We may find out how Warren sells in places where factory owners who built companies that provide jobs are valued, not derided.
Elizabeth Warren is emerging as the symbol of “resistance” to Trump, despite the attempts of Clinton World to slide Chelsea into that slot.
That’s not by chance.
Republicans are desperate to find someone to run against in 2018. Republicans need a new foil.There is no obvious Democrat to run against, because there are no big name national Democrats left. Pelosi and Schumer are old news. Bernie has had his day in the sun.
Warren fits the bill.
First,Warren has a tainted public image because of her Cherokee problem — her claim as she was climbing the law professor ladder to Harvard Law School that she was Native American. There is no evidence that Warren has any Native American ancestry, and she never even tried to live as a Cherokee. She only started claiming to be Native American in her 30s, and behind the scenes in a way that would make her more attractive to law schools seeking faculty diversity.
Warren deserved to be mocked for what she did, but I don’t agree with calling her “Fauxchohontas” or any of the other pejoratives that people — including Trump — use to mock her. It’s insulting to real Native Americans and Cherokee, including the Cherokee researchers like Twila Barnes who have done the hard research to prove that Warren’s Native American story was just a story. I think it’s a mistake to use such verbiage, additionally, because it allows Warren to distract from what she did to exploit Native Americans and then to drop them after she obtained tenure at Harvard.

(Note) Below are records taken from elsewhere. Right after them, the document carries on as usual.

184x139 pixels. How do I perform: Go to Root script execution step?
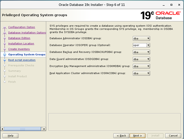22,60
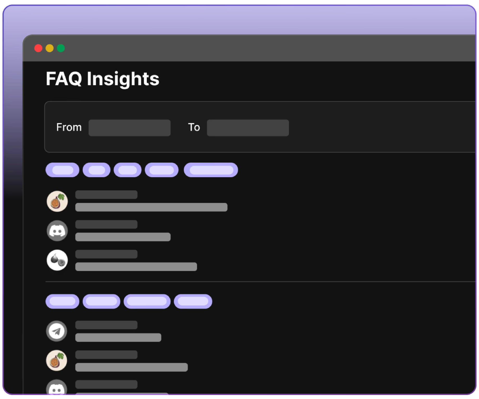
Task: Click the widest last pill in the upper row
Action: [x=211, y=170]
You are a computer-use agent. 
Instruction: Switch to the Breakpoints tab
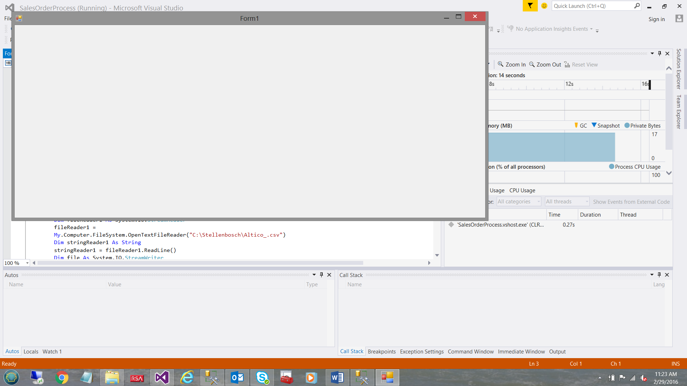tap(381, 351)
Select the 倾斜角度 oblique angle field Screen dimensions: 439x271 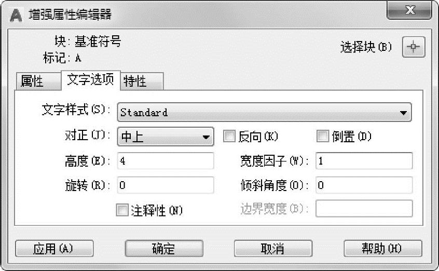[x=364, y=185]
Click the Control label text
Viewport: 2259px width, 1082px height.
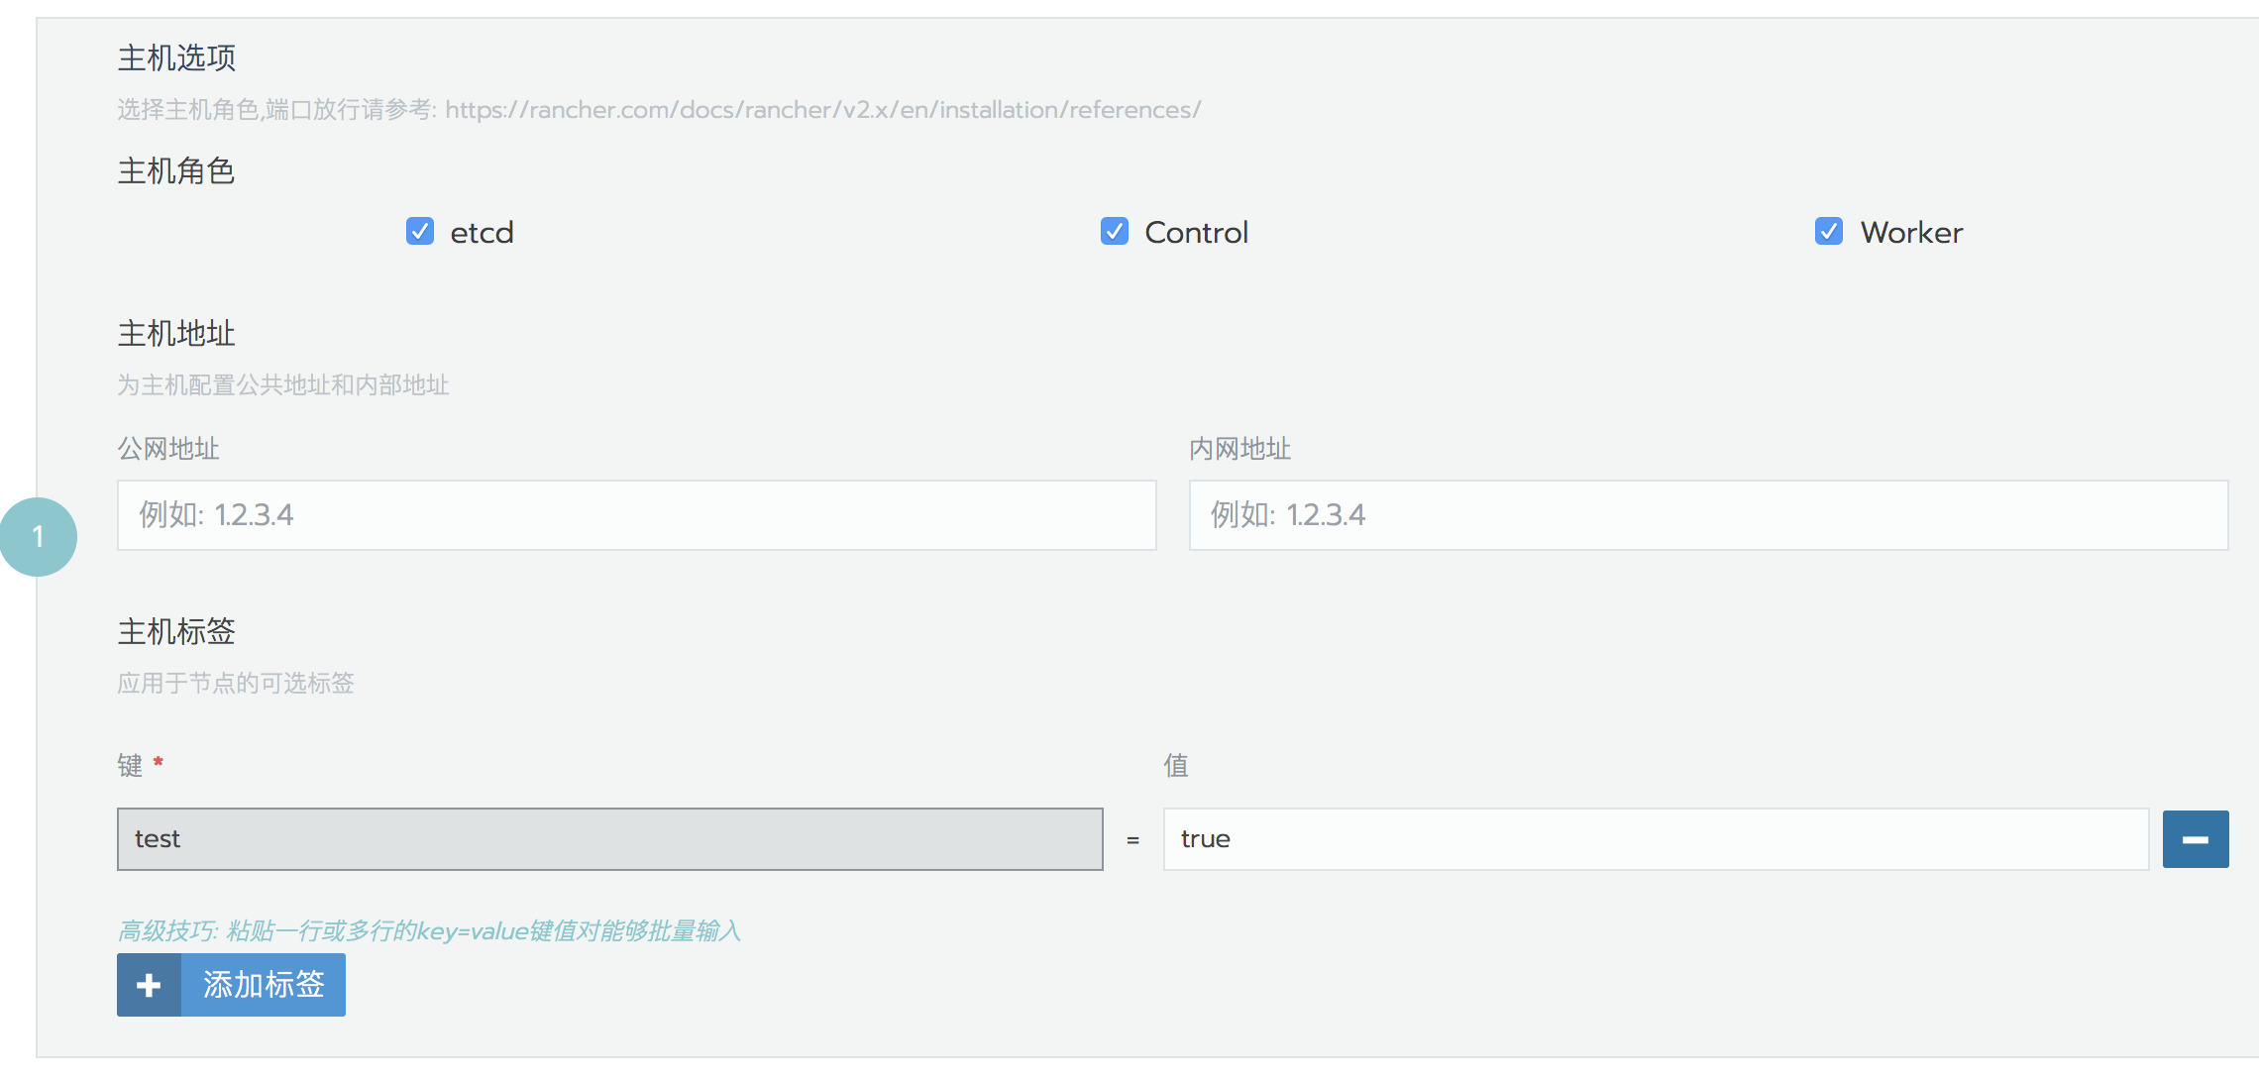pyautogui.click(x=1197, y=233)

Second, Warren is a monied-socialist, even worse than Bernie. She goes on and on about how the system is rigged, but she has been involved in and beneficiary of that rigging. We have documented the counter-narrative of her life story at ElizabethWarrenWiki.org, from representation of corporations against the little guy and gal, to the accumulation of great wealth that she tries to hide. There is a lot more data to be mined.
Third, Warren’s class warfare rhetoric won’t sell nationally. Warren can rant about how factory owners didn’t built their companies on their own, but that narrative is anathema to an economy desperate for factory jobs, particularly in swing states in the midwest and non-coastal portions of states like Pennsylvania.
Fourth, Warren is viewed with suspicion by the Bernie wing of the party because she sat out almost all of the primary, and endorsed Hillary in the end (but only when it was clear Hillary would win anyway).
So bring it all together, and Republicans should want to run against Warren. That goal fits nicely with Mitch McConnell raising Warren’s national profile by cutting off one of her rants in the Senate. The pussy-hat Women’s March crowd now adores Warren as a symbol of someone who persisted, but those are almost entirely liberals already.
Democrats, by contrast, desperately need a rock star. For all the reasons Republicans want to run against Warren, liberals want Republicans to run against Warren. In many ways she’s the epitome of the modern liberal — sharp tongues, “nasty” and proud of it, with the sharp elbows she’s always had since her time in academia.
Warren’s Twitter fights with Trump must make liberals feel good, but I’m not so sure they do anything other than pidgeon-hole Warren into someone who offers no personality alternative, and who is a whole less likeable than Trump in the eyes of swing voters.
Mother Jones is picking up on this dynamic, Republicans Are Trying to Raise Elizabeth Warren’s Profile. So Are Democrats:
But there were some who theorized that McConnell was, as ever, two steps ahead. Reporters and pundits debated whether McConnell had intentionally elevated Warren’s public profile because he wants the Democratic Party to be defined by one of its most liberal members. Not long after, a report in Politico corroborated this theory: Republicans have decided to use Warren as a sort of boogeyman ahead of the 2018 midterm elections, when 10 Democratic senators are up for reelection in states Donald Trump won. By late February, the committee tasked with electing Republicans to the Senate launched digital ads attacking vulnerable Democrats by stating how often they had voted with Warren….
What’s strange about Warren is that both parties seem to agree that she should be in the spotlight. Democrats say they welcome Republicans’ decision to elevate one of their most populist voices. Ultimately, they believe Republicans’ strategy will backfire because Warren’s reputation and message resonate across the country.
What this means is that Elizabeth Warren will be at the center of coming political fights. She’s led a charmed life in academia, and in liberal Massachusetts.
We know Warren will sell well on the coasts, and will not sell well in the South. In 2018 we’ll find out how Warren plays in the “Alabama” section of Pennsylvania and across the midwest, where factory owners who built companies that provide working class jobs are valued, not derided.